Mais on en sort surtout recouvert de cette Poussière du Temps, qui se dépose insidieusement au fur et à mesure et vient chatouiller notre mémoire. De quoi se souvient-on, après tout ce temps, tous ces lieux ? Merci Mr. Angelopoulos, et bravo. Avec vous, nous aurons dansé près de la rivière.
Palmyre Bétrémieux
Domination en open space
Passion, de Brian de Palma
C’est l’histoire d’une brune et d’une blonde, ambitieuses, vénéneuses, extrêmement talentueuses, deux jeunes cadres à des postes importants dans une multinationale. Isabella, rigoureuse et secrète est fascinée par sa supérieure, charmante et magnétique, en pantalons larges et hauts talons. Les deux femmes, hitchcockiennes, se plaisent parce qu’elles se ressemblent. En une heure quarante elles se séduisent, se manipulent et se déchirent tout à la fois avec le plus grand raffinement et la plus grande cruauté.
« There’s no backstabbing Christine it’s just business »
Les intérieurs, mélanges de rococo, de kitsch et de dépouillé, franchement laids et absolument impersonnels, soulignent l’inintérêt de la vie privée des protagonistes. Leur énergie toute entière est consacrée à la poursuite d’un avancement, synonyme de réussite, d’un pion damé à quelqu’un d’autre, la dernière source de jouissance. Les bureaux, blancs, transparents, fonctionnels sont filmés de façon un peu datée (zooms, fondus), mais la photographie de la deuxième partie du film est superbe, bleu sombre, avec des plans de travers, très léchée, façon papier glacé. Et parce que De Palma se fait plaisir il y a même un split screen cynique qui mêle l’intrigue à un ballet (L’Après-midi d’un faune).
Dans un monde hyperconcurrentiel où le profit personnel est maximisé pour augmenter son propre pouvoir, son emprise, la grande peur collective est l’ »executive meltdown », la perte de la face devant les collègues. De Palma joue sur l’intime, et les incursions dans la vie privée (ou ce qu’il en reste) sont cruelles. Pour éviter le dévoilement, et donc l’humiliation, Christine et Isabelle maintiennent un contrôle permanent. Et durant tout le film le spectateur est réduit à essayer de devancer la mécanique implacable mise en place par le réalisateur, se demandant qui se fait berner, qui a un temps d’avance, ce qui est vrai, alors que le scénario se déroule, glaçant, remarquable.
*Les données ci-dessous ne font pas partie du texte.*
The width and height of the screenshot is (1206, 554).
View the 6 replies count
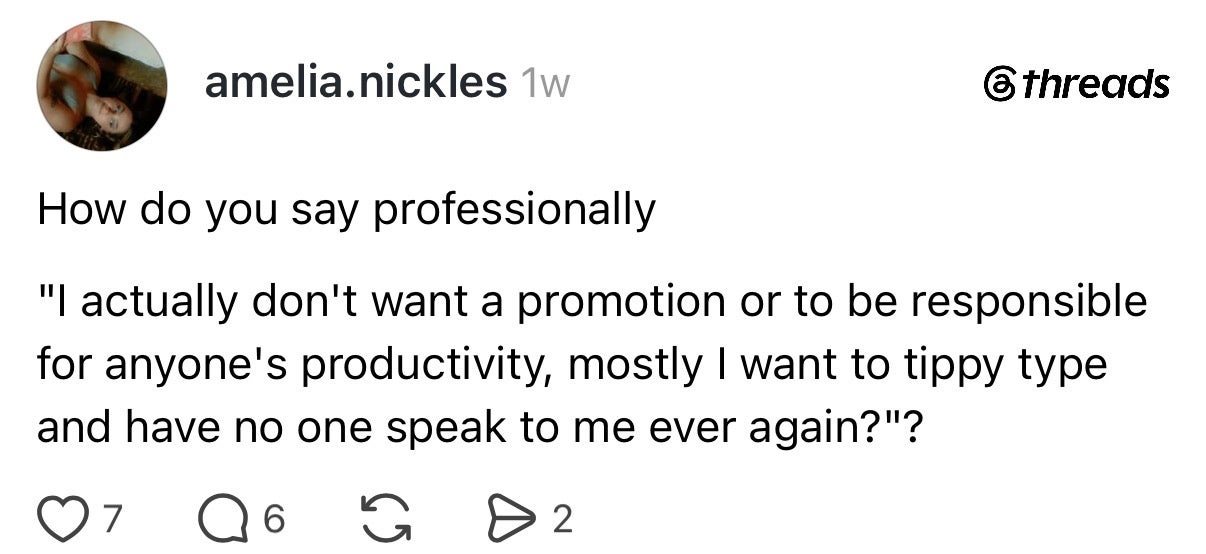pos(275,520)
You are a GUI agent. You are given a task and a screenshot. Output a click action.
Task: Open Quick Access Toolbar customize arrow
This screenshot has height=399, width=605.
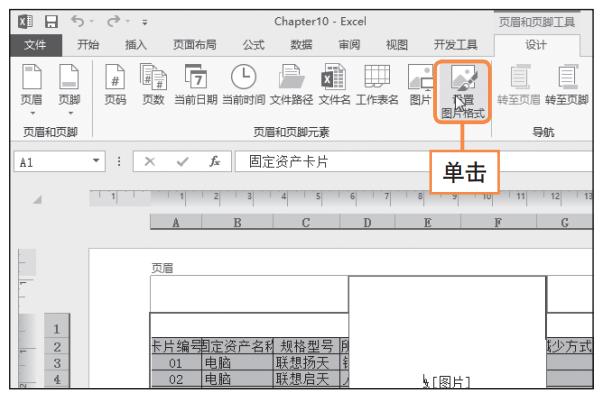click(145, 23)
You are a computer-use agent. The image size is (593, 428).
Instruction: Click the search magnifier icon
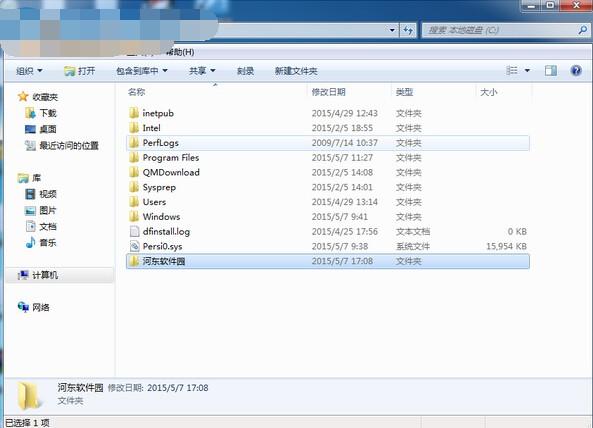[x=583, y=29]
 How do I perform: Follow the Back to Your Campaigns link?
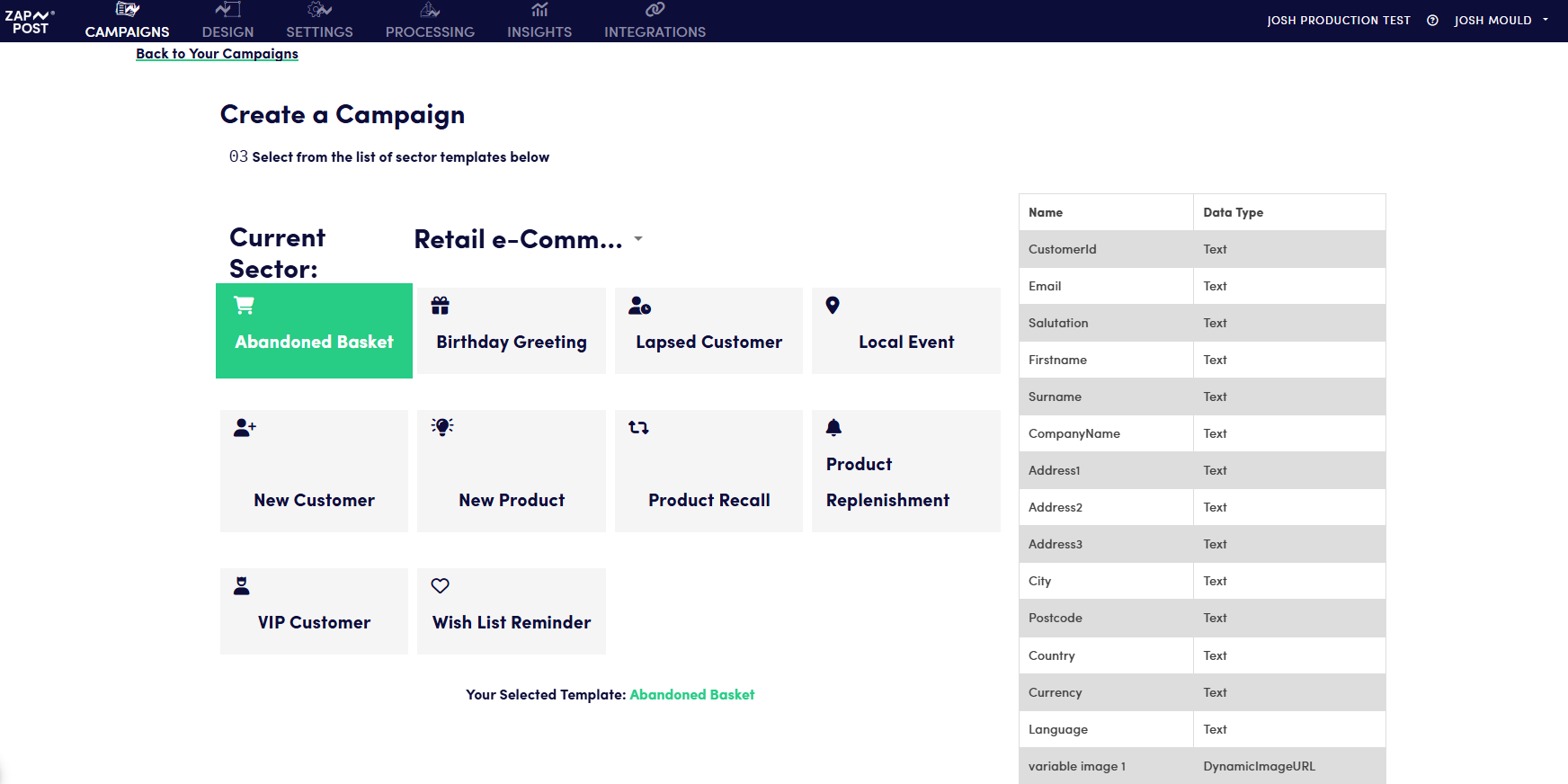217,54
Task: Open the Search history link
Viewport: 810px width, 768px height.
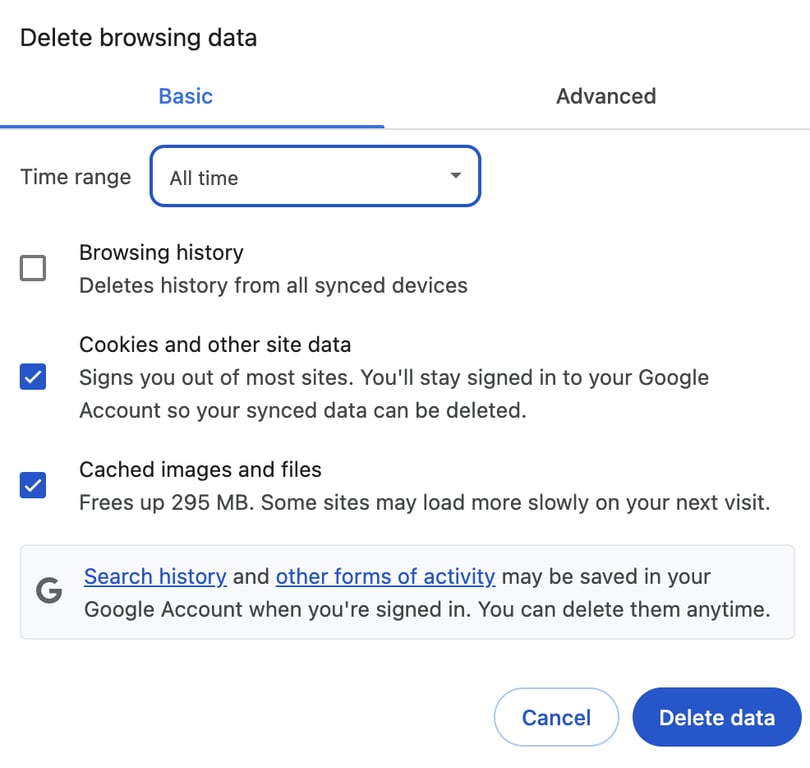Action: pos(155,576)
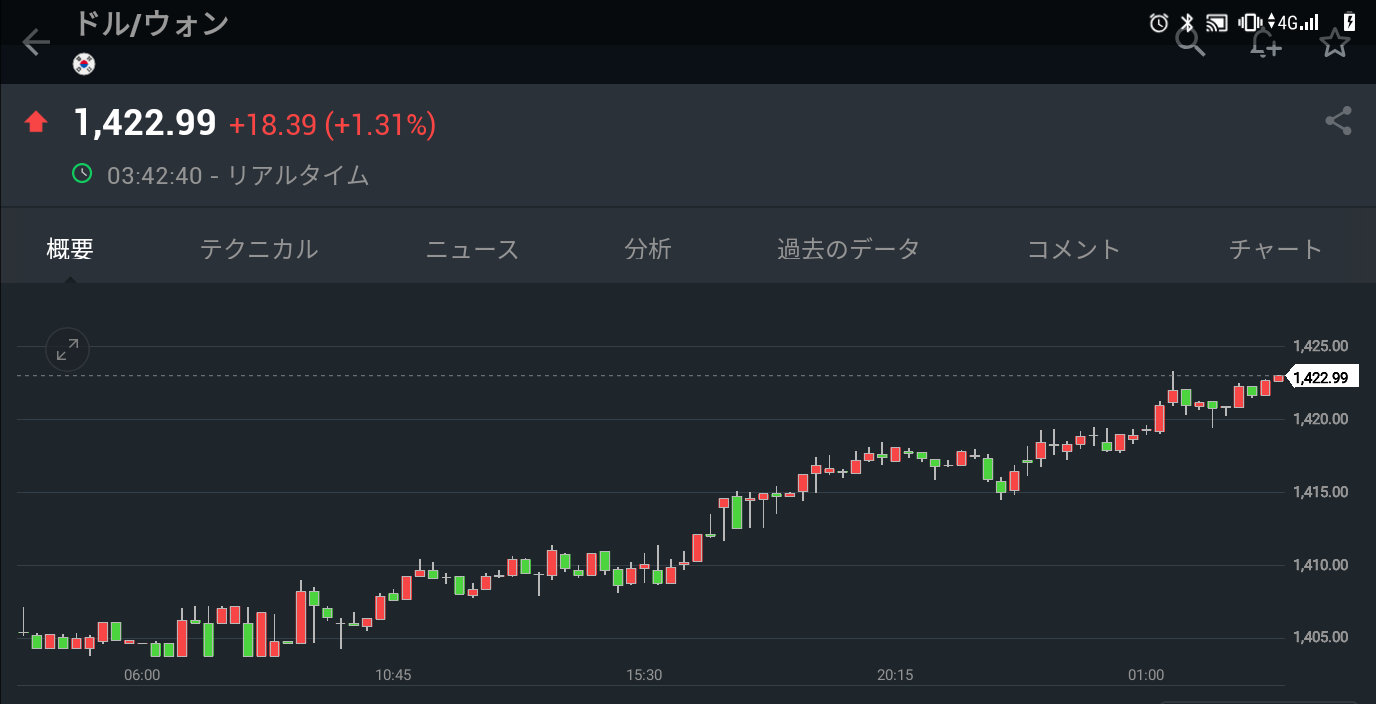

Passion est une variation moderne sur la domination, le rapport supérieur/subordonné avec tout ce que cela comporte d’évidemment ludique et sexuel. La pulsion et la tension sensuelle sont en effet au centre de ce thriller, condensé de rapports de force et de désir confondus dans un monde du travail fantasmé où les conflits sont exacerbés, où l’on baise comme on tue, de façon feutrée et spectaculaire.